↓↓↓
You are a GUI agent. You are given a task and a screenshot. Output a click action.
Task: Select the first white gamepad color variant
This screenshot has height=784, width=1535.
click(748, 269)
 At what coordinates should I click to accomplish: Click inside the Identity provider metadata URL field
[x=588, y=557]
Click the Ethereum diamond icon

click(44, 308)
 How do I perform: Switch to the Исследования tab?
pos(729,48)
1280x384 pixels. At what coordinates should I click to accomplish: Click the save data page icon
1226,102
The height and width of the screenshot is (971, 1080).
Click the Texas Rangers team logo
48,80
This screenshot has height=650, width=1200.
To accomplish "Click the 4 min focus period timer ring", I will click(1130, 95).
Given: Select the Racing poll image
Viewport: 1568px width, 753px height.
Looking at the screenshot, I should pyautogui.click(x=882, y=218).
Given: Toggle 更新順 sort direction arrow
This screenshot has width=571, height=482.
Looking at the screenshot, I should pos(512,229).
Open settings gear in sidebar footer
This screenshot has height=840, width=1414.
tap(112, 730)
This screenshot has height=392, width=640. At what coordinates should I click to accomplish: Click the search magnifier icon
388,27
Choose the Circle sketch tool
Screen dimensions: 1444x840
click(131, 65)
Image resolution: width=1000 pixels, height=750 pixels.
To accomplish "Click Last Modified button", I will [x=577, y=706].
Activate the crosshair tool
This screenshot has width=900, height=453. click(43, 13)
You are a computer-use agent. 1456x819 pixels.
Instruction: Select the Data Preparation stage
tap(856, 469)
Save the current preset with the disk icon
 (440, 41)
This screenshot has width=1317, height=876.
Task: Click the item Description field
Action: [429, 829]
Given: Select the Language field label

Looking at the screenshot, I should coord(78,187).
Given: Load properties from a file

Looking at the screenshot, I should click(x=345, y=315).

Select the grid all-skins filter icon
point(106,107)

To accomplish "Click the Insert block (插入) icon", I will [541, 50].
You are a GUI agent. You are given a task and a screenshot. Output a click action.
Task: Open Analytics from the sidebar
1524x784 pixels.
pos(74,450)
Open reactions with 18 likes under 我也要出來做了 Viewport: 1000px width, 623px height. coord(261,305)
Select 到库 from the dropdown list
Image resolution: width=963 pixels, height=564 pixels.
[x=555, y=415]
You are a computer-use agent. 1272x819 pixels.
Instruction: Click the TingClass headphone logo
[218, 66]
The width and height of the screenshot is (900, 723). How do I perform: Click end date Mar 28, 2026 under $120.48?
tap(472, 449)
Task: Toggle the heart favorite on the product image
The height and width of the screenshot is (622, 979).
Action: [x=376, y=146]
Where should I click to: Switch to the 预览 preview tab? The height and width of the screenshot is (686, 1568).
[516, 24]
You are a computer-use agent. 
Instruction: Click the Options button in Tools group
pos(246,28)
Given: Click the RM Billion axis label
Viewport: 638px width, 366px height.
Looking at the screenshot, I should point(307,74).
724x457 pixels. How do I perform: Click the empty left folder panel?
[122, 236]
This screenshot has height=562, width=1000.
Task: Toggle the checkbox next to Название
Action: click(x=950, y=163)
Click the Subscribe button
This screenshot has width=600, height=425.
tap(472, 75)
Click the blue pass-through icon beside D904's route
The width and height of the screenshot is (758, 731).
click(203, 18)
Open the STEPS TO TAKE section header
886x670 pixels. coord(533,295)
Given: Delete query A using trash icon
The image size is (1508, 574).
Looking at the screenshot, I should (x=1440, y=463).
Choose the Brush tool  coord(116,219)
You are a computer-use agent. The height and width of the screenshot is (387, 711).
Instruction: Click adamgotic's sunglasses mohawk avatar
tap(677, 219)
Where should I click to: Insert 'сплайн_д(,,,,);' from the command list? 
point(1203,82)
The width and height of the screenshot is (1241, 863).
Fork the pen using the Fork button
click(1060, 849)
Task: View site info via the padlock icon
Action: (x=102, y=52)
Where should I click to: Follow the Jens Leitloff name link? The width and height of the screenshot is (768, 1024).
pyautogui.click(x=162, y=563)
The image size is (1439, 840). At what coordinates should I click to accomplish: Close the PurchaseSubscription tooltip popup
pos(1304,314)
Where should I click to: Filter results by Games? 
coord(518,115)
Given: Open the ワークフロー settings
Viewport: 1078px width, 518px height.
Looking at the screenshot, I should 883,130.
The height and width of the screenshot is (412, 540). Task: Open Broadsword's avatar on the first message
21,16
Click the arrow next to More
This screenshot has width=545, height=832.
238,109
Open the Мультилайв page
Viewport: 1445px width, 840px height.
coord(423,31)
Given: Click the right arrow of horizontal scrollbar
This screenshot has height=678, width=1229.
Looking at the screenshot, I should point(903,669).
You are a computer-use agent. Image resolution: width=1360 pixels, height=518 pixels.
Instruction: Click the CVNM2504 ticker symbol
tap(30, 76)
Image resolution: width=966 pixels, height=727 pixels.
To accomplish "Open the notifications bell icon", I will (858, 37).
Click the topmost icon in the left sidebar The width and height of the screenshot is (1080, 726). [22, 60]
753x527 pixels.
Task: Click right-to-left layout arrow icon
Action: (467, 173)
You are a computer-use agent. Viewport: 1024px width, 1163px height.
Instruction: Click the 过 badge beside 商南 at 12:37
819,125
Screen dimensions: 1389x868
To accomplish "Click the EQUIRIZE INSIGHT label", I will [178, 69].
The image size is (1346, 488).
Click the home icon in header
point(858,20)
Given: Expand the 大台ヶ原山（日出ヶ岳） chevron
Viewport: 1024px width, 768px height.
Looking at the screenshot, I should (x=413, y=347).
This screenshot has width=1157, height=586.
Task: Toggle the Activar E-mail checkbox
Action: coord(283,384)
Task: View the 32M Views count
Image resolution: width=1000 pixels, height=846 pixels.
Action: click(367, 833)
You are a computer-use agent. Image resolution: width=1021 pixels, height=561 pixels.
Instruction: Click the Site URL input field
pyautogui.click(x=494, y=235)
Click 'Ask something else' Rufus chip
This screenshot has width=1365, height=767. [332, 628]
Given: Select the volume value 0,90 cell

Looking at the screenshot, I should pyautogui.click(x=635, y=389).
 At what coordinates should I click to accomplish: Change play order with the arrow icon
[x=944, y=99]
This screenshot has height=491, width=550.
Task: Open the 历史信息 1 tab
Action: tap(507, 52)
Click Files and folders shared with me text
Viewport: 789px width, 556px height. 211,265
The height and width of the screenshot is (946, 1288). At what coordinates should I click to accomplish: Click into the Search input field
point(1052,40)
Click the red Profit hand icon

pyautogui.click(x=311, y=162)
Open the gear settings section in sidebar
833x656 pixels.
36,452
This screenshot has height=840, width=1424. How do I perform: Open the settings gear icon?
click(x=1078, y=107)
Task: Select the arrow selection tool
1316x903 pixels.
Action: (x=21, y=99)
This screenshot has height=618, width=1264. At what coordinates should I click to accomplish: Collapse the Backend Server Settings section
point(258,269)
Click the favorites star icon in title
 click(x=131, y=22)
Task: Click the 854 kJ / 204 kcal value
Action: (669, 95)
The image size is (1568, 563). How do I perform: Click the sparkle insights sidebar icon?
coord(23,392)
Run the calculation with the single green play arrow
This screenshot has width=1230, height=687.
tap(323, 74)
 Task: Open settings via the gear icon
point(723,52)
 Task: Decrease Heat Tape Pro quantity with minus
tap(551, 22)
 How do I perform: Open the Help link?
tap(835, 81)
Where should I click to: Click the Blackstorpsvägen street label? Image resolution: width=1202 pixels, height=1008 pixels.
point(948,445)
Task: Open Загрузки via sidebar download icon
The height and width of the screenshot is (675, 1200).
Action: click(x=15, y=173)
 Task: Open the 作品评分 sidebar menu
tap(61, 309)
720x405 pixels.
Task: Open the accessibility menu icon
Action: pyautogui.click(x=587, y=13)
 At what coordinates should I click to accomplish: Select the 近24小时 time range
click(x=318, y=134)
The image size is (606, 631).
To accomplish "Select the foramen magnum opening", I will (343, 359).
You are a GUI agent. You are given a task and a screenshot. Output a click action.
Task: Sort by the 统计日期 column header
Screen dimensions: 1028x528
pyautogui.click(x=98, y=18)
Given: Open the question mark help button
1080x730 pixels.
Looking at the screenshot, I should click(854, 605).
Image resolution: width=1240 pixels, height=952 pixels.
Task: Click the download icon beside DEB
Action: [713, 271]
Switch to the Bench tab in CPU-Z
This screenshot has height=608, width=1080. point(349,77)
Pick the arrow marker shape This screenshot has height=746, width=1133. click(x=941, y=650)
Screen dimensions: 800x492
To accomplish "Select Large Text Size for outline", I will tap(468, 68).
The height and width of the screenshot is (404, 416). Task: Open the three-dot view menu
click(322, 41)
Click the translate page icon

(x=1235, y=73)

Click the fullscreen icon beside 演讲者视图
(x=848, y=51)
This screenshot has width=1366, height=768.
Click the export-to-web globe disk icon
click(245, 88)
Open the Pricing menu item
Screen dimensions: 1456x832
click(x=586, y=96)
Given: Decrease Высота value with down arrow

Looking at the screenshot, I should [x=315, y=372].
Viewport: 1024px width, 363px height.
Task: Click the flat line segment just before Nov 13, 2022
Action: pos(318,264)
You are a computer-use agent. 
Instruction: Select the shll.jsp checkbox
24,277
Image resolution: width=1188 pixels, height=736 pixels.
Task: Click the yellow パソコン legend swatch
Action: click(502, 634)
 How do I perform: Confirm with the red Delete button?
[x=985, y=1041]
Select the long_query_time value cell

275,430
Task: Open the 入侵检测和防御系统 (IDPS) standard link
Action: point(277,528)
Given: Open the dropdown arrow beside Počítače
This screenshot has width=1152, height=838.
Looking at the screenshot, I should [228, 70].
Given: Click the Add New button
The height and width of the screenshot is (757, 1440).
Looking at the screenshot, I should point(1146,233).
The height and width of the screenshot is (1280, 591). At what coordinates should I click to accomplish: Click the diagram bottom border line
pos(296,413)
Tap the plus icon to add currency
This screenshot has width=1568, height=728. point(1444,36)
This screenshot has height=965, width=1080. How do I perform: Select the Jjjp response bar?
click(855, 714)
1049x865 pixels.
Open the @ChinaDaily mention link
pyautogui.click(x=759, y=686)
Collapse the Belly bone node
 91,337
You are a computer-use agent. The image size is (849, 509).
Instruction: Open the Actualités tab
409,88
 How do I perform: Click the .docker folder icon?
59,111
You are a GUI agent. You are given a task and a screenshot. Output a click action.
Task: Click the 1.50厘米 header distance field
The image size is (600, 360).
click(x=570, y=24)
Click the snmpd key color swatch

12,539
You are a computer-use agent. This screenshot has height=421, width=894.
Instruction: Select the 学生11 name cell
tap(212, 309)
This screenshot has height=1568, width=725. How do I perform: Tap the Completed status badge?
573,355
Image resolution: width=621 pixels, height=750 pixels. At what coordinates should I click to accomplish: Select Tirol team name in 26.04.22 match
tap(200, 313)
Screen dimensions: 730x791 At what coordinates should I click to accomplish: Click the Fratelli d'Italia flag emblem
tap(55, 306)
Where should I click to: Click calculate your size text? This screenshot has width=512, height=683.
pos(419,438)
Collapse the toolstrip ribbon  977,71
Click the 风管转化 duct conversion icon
↑↑↑
WHAT THE TASK ASKS: Which lines in the records above include the word "computer"? Copy them out.

RESPONSE FOR THIS EXERCISE:
You are a computer-use agent. 1456x819 pixels.
You are a computer-use agent. 1272x819 pixels.
You are a computer-use agent. 
You are a computer-use agent. The height and width of the screenshot is (387, 711).
You are a computer-use agent. Image resolution: width=1360 pixels, height=518 pixels.
You are a computer-use agent. Viewport: 1024px width, 1163px height.
You are a computer-use agent. Image resolution: width=1021 pixels, height=561 pixels.
You are a computer-use agent. 
You are a computer-use agent. The image size is (849, 509).
You are a computer-use agent. This screenshot has height=421, width=894.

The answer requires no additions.